For more information on managing and caring for trees on your property, check out our trees page. If you have concerns about a tree located on City property, please report it through Fort Report.

The City is currently working on an Urban Forest Protection and Enhancement Plan to establish a management strategy for the City’s urban forest inventory. This will include a review of current practices, including best practices to manage natural threats. Current development standards will be reviewed to ensure objectives can be achieved within new communities and to provide a formula to determine the value of existing trees. The Plan will also provide a strategy to increase the tree canopy by identifying areas suitable for tree planting projects.

In order for this plan to succeed, we want to hear from you! Stay tuned for more information on how you can get involved in this project and have your say in the future of our urban forests.


Naturalization is the process of transforming a cultivated landscaped area into a more natural landscape or grassland.

What are the benefits of naturalization?

Naturalization supports an increase in biodiversity of plants, wildlife, and beneficial invertebrates like pollinators. It helps to reduce greenhouse gas emissions and maintains oxygen levels more effectively than cultivated turf. Naturalization zones also add visual interest to our greenspaces and can provide citizens with opportunities to interact with a more diverse environment close to home.

Naturalization has economic benefits as well.
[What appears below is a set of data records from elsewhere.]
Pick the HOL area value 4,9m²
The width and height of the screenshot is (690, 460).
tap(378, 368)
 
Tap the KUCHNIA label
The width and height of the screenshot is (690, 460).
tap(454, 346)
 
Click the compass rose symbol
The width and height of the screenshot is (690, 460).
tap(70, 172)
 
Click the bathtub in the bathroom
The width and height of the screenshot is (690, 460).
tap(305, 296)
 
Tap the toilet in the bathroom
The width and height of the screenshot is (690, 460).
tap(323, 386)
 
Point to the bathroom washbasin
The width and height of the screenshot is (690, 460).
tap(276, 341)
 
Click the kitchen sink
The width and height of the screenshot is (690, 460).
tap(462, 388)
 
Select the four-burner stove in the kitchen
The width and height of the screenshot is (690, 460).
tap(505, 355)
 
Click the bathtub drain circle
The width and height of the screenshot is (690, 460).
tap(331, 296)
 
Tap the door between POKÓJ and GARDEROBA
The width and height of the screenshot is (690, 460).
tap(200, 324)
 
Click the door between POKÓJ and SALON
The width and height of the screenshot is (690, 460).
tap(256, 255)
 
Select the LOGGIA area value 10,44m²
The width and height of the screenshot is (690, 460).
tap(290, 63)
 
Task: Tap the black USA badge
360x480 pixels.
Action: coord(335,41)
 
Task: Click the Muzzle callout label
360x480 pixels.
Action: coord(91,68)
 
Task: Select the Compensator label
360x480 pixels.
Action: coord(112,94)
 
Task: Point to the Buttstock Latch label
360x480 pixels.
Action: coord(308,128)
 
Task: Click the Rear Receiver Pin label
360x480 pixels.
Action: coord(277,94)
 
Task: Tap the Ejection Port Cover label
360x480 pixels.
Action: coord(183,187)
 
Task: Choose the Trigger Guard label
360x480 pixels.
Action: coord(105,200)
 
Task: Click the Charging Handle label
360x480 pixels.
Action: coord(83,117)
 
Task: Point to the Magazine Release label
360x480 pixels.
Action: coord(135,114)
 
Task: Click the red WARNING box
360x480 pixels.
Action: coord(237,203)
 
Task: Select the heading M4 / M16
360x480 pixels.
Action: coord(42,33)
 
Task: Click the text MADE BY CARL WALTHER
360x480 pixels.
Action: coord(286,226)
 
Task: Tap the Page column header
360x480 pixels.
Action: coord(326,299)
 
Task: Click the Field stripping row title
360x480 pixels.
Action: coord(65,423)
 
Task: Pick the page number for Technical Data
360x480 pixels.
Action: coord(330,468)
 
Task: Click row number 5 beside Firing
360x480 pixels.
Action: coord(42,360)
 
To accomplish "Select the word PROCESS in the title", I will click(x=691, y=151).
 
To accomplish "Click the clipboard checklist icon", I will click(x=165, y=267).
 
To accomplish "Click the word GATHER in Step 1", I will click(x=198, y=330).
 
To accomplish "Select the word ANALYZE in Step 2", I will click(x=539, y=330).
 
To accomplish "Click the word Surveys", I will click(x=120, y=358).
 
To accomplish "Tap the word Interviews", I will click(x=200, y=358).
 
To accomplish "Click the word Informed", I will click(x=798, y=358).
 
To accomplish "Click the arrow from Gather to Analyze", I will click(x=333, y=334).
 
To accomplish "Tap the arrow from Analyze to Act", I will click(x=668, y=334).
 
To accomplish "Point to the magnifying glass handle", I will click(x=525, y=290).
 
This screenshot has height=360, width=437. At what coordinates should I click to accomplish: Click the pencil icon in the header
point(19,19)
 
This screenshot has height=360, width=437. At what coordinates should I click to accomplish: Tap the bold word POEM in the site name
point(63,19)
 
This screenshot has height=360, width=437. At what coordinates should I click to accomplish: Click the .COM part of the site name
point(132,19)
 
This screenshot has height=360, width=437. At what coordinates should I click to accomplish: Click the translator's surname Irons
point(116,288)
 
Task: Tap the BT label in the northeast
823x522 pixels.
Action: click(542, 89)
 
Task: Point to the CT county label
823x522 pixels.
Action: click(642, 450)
In the long-term, maintenance costs will be reduced as the need for mowing decreases, and the need for high maintenance chemical treatments of weeds will also be reduced over time as native plants establish and outcompete invasive weeds. Naturalization zones can even reduce flooding risks and pressure on municipal drainage systems by capturing and filtering rainwater, as well as reducing stormwater runoff.

How is the City working towards naturalization?

In 2019, the City established two pollinator gardens at Clover Park and Jubilee Park to help support our native pollinators and community gardens. In 2020, we began our goat program at West River’s Edge to reduce our reliance on chemical treatment of weeds in the park.

In 2021, the City began a pilot program by converting several lower use greenspaces into naturalized zones. This process began by establishing “no mow” zones in select areas such as Turner Park and along 112th street. As we allow the grass to grow in these areas, the City will take measures to control weeds, remove litter and monitor the areas for change. The process of naturalization may take several years to establish a stabilized grassland, which will greatly reduce or eliminate the need for weed control in the future as the soil improves and native plants outcompete invasive weeds. Future plans for these areas include continued monitoring, control of weeds as needed according to the Alberta Weed Control Act, seeding areas with native vegetation as needed, and planting of native trees and shrubs where appropriate.

How can you help?

Did you know that invertebrates are truly the heart of a healthy environment and are absolutely vital to life as we know it? They pollinate our crops, play a huge role in decomposition of organic waste, and are an important food source for a myriad of other animals, including many of your favourite songbirds. You can help by learning as much as you can about local invertebrates and the role they play in the ecosystem.

Did you know that many native pollinators and other beneficial invertebrates overwinter in leaf litter and hollowed stalks of dead plants? Consider creating a safe haven for these beneficial insects by creating a heap of leaves and wood in the corner of your yard for them to overwinter and leave it there year-round or delay cleaning it up in the spring until warm temperatures are consistent enough for invertebrates to emerge.

One of the easiest things you can do to support native pollinators is to plant native flowers. Consider planting a pollinator friendly garden or converting part of your own yard to a more natural landscape to provide more suitable habitat. Reduce or eliminate pesticide use or consider more environmentally conscious control methods for reducing pests.